Texte:
----------

< Retour

Cet ouvrage fait suite à deux volumes consacrés aux Dieux d’Homère ; le premier (Liège 2017. Kernos suppl. 31) était sous-titré Polythéisme et poésie en Grèce ancienne ; le second Anthropomorphismes (Liège, 2019. Kernos suppl. 33). Celui-ci, consacré aux « attributs onomastiques », continue d’autre part une vaste exploration sur la nature et la fonction des « noms de dieux » dans l’Antiquité, entreprise dans le cadre du projet Maping Ancient Polytheism porté à Toulouse par Corinne Bonnet, et dont témoigne un volume paru en 2021: Noms de dieux. Portraits de divinités antiques[1].

Il s’agit, dans cette « troisième étape » des Dieux d’Homère, d’étudier les appellations divines dans l’épopée homérique et chez Hésiode. Le sous-titre, « Attributs onomastiques », précise le sujet et sa formulation entend dépasser l’opposition simpliste entre « épiclèse (rituelle) » et « épithète poétique » (il sera expliqué en détail p. 82). Le propos, influencé par les nouvelles méthodes de recherche en épigraphie et en iconographie, tente de préciser le vocabulaire technique de l’analyse et vise à montrer le rôle structurant de la poésie homérique dans le développement des cultes grecs.

La richesse de l’ouvrage ne permet pas un compte rendu complet : on se contentera de présenter les propositions qui nous ont paru essentielles et d’en discuter quelques-unes.

C. Bonnet et G. Pironti, qui entendent « embrasser du regard » (comme Zeus Euruopa) « les dénominations des dieux », annoncent que leur programme « est placé sous le signe de la complexité », « inhérente au polythéisme ». Démêler cette complexité : voilà une ambition qui rejoint et développe celles de L. Gernet, J.‑P. Vernant, M. Detienne, J. Rudhardt, C. Calame et bien d’autres. Comme l’auteur de ce compte rendu, le lecteur de l’ouvrage aura tout loisir de mesurer la complexité en question…

La feuille de route est ce passage fameux d’Hérodote (II, 53) selon lequel Homère et Hésiode « ont élaboré une théogonie, ont donné aux dieux des dénominations, ont distribué entre eux honneurs et compétences, et ont indiqué leurs figures ».

La première contribution de R. Gagné nous retiendra d’autant plus qu’elle entend établir le fondement théorique de cette recherche. Elle s’intéresse « au rapport du langage au culte dans le système de la nomenclature divine » : « le sens de l’épithète concerne tant la sémantique du mot que l’association de ce mot au nom du dieu » (p. 27). L’auteur envisage de « questionner où se trouve ce sens négocié entre le texte et le lecteur moderne », et commence par étudier la distinction entre épiclèses et épithètes divines. Dans cette perspective historiographique, l’importance de la philologie comparée est reconnue, mais tout aussitôt c’est un caractère négatif qui est souligné : « on collectionne l’épithète comme un fossile » ; même M. L. West n’échappe pas à ce reproche… « La recherche de l’essence du mot dans son origine n’a jamais été complètement abandonnée. […] Le sens de l’épithète […] est resté déterminé par la compréhension de son origine linguistique qui peut nécessiter un détour par l’Indo-Européen » (p. 34). Je m’étonne de voir si mal jugée la démarche de la sémantique historique pour laquelle l’étymologie diachronique ne cherche pas à découvrir l’« essence » du sens d’un mot mais à retracer la dynamique de son histoire : P. Chantraine avait donné à son Dictionnaire étymologique le sous-titre : Histoire des mots. Dans cette perspective l’Indo-Européen, qu’on est loin de pouvoir toujours atteindre, n’est en rien un « détour ». Il suffit de relire É. Benveniste pour mesurer ce que cette démarche peut apporter à la compréhension profonde d’un texte ancien.

----------

Relevé des données:
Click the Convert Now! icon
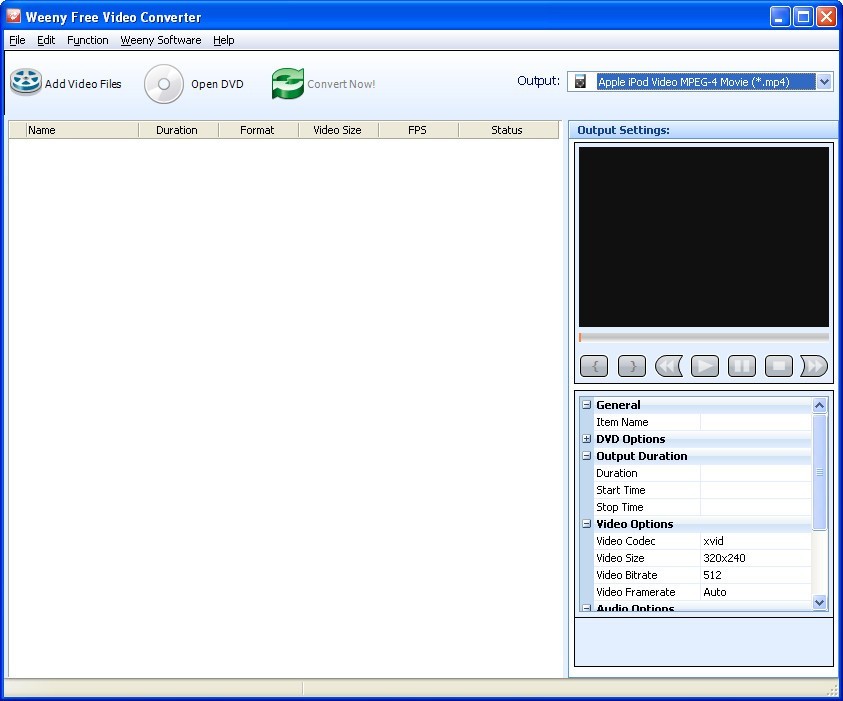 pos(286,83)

----------

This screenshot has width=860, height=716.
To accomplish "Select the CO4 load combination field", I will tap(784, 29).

----------

Exercice A:
Répondez aux questions suivantes à l'aide du compte rendu.
(i) En quel lieu et en quelle année a paru le volume sous-titré Anthropomorphismes ?
(ii) Quel passage d'Hérodote sert de feuille de route à l'ouvrage ?
(iii) Quel sous-titre P. Chantraine avait-il donné à son Dictionnaire étymologique ?
Exercice B: Recopiez le passage du compte rendu qui commence aux mots « Cet ouvrage fait » et s'arrête après les mots « de divinités antiques[1]. ».

Réponse complète A:
(i) À Liège, en 2019 (Kernos suppl. 33).
(ii) Le passage II, 53.
(iii) Histoire des mots.

Réponse complète B:
Cet ouvrage fait suite à deux volumes consacrés aux Dieux d’Homère ; le premier (Liège 2017. Kernos suppl. 31) était sous-titré Polythéisme et poésie en Grèce ancienne ; le second Anthropomorphismes (Liège, 2019. Kernos suppl. 33). Celui-ci, consacré aux « attributs onomastiques », continue d’autre part une vaste exploration sur la nature et la fonction des « noms de dieux » dans l’Antiquité, entreprise dans le cadre du projet Maping Ancient Polytheism porté à Toulouse par Corinne Bonnet, et dont témoigne un volume paru en 2021: Noms de dieux. Portraits de divinités antiques[1].